(Records from a data source)
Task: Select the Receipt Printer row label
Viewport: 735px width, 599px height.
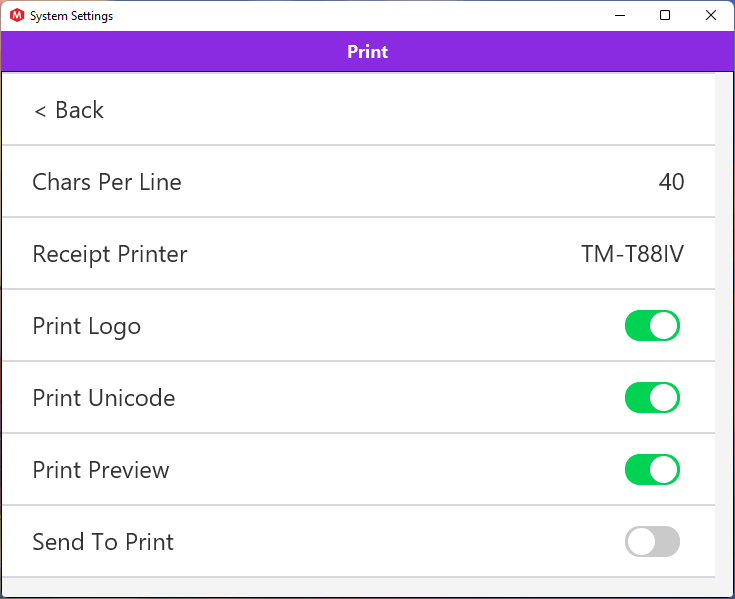Action: 110,254
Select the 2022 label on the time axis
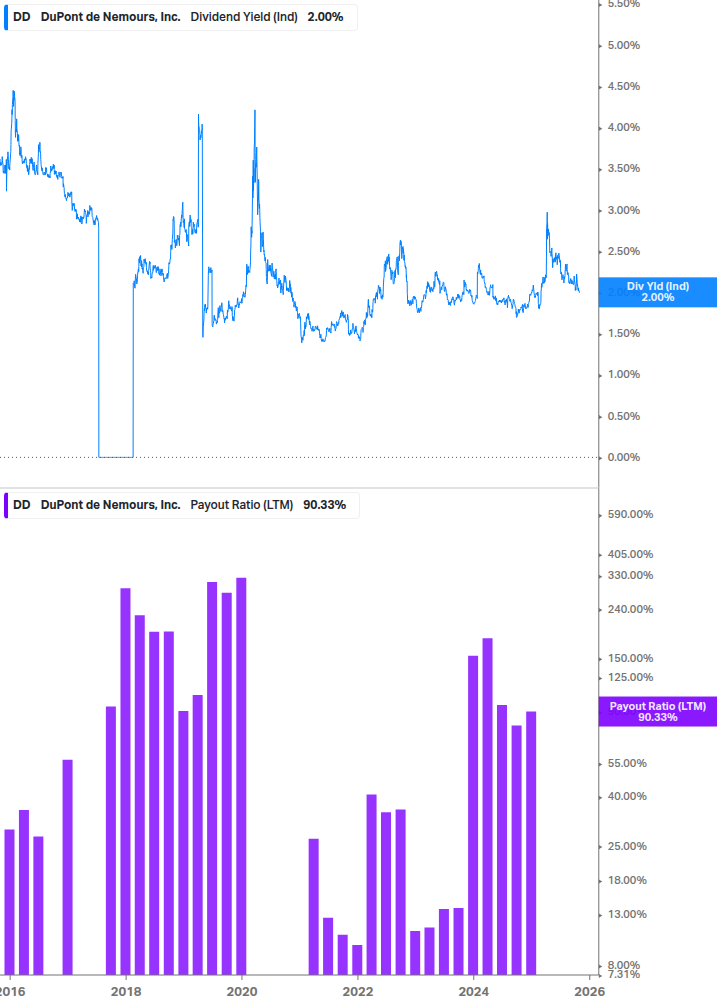This screenshot has width=717, height=1005. point(357,991)
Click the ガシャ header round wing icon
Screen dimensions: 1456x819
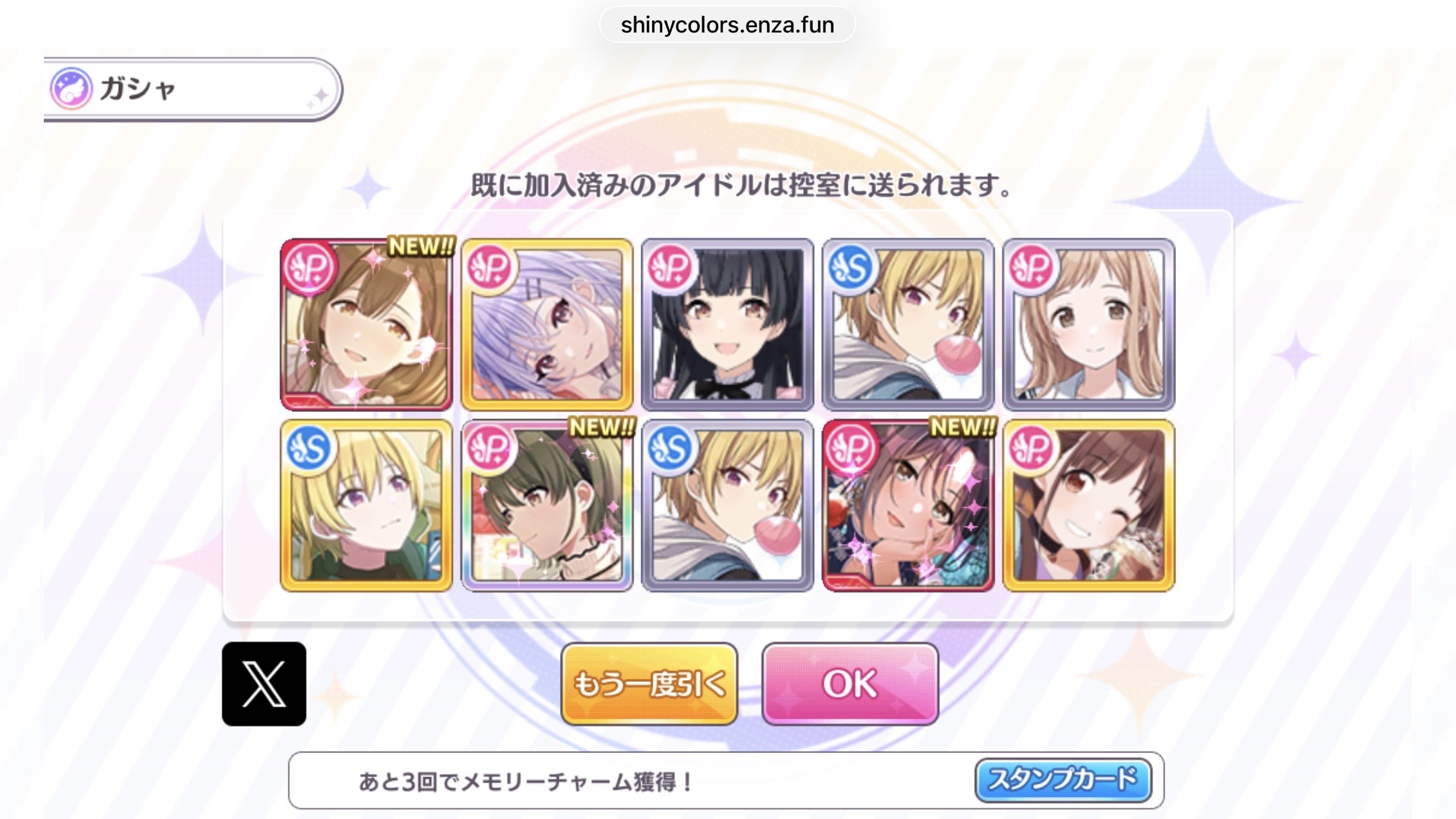click(x=72, y=88)
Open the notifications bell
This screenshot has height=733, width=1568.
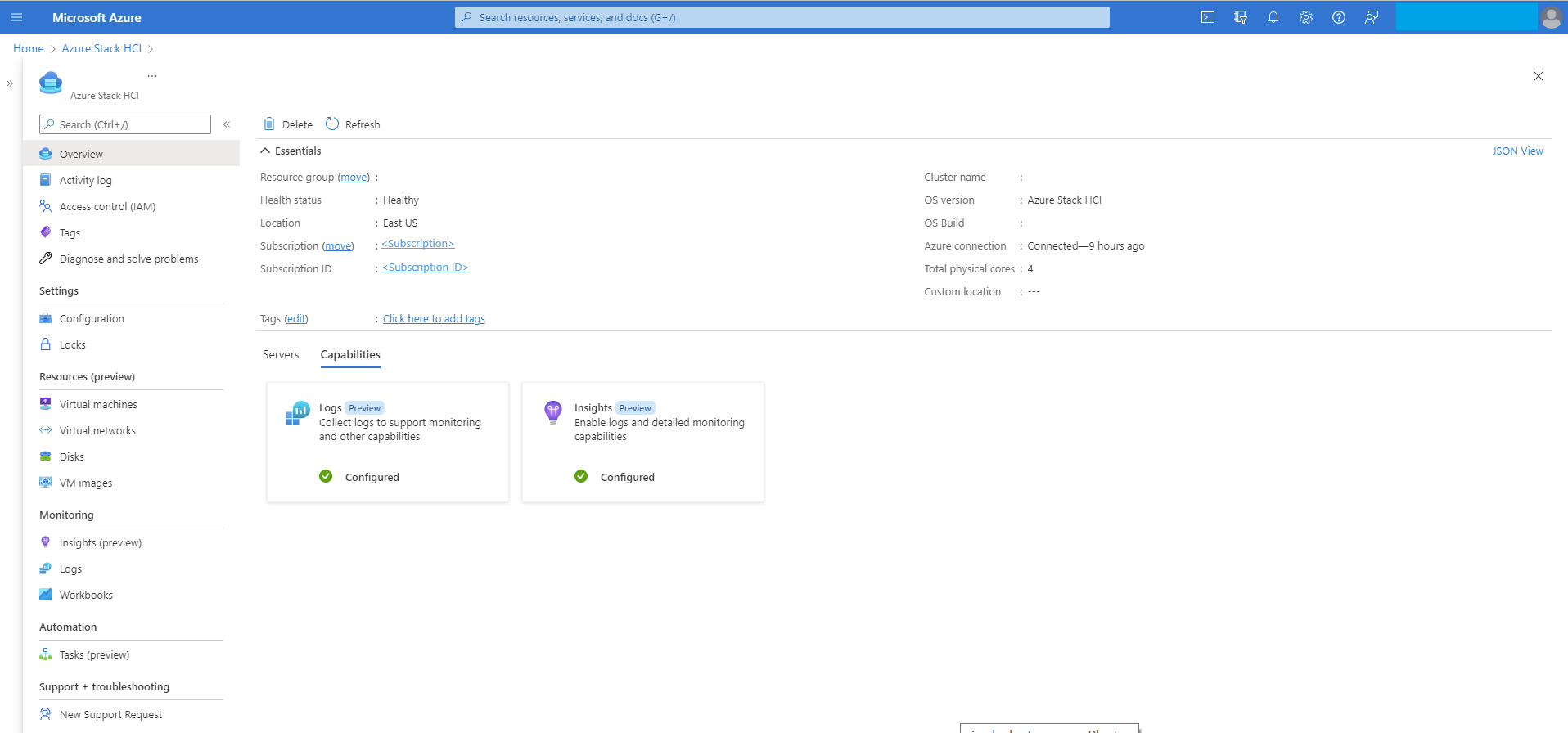(1273, 17)
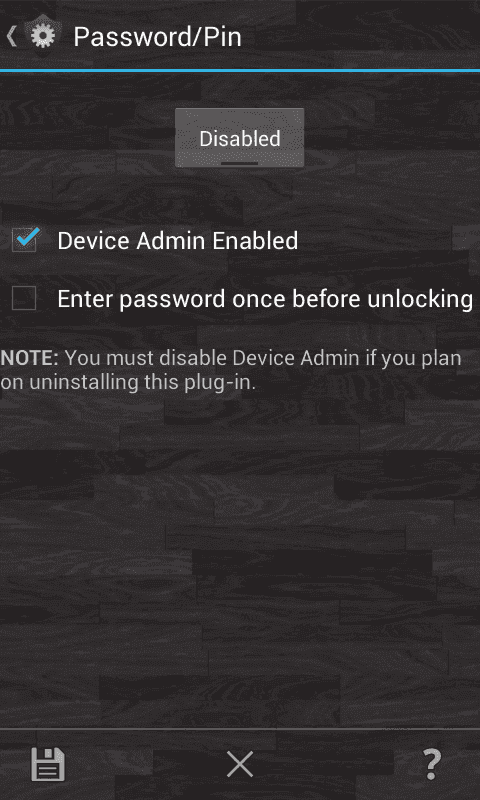Image resolution: width=480 pixels, height=800 pixels.
Task: Toggle the empty checkbox under Device Admin
Action: [24, 298]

■ Work to complete ■
Without the pictures, repeat exactly the lines running from the line containing "Screen dimensions: 1456x819" through the end of the data, both ends included.

■ Answer to the exercise ■
Screen dimensions: 1456x819
click(x=72, y=88)
Open the notifications bell
This screenshot has height=733, width=1568.
(1273, 17)
Image resolution: width=480 pixels, height=800 pixels.
Task: Toggle the empty checkbox under Device Admin
Action: [24, 298]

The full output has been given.